Extracted information →
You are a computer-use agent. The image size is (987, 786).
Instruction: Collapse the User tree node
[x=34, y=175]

---

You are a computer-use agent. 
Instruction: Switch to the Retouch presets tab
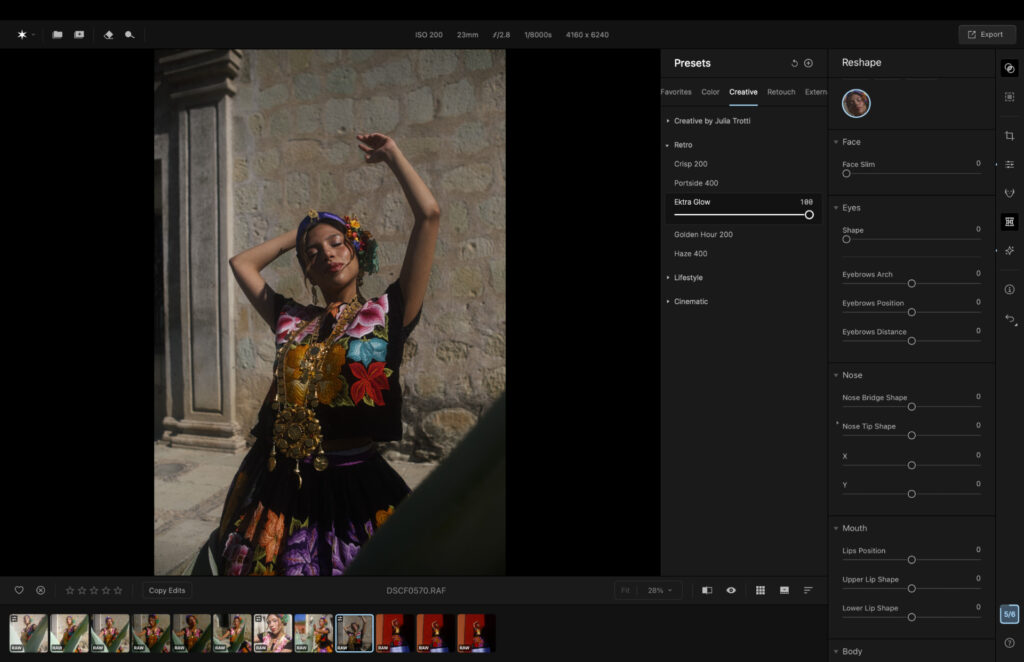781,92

What you should do →
Each line of the listing that holds the string "agent" counts once; state how many there are, with nothing added.

Final answer →
2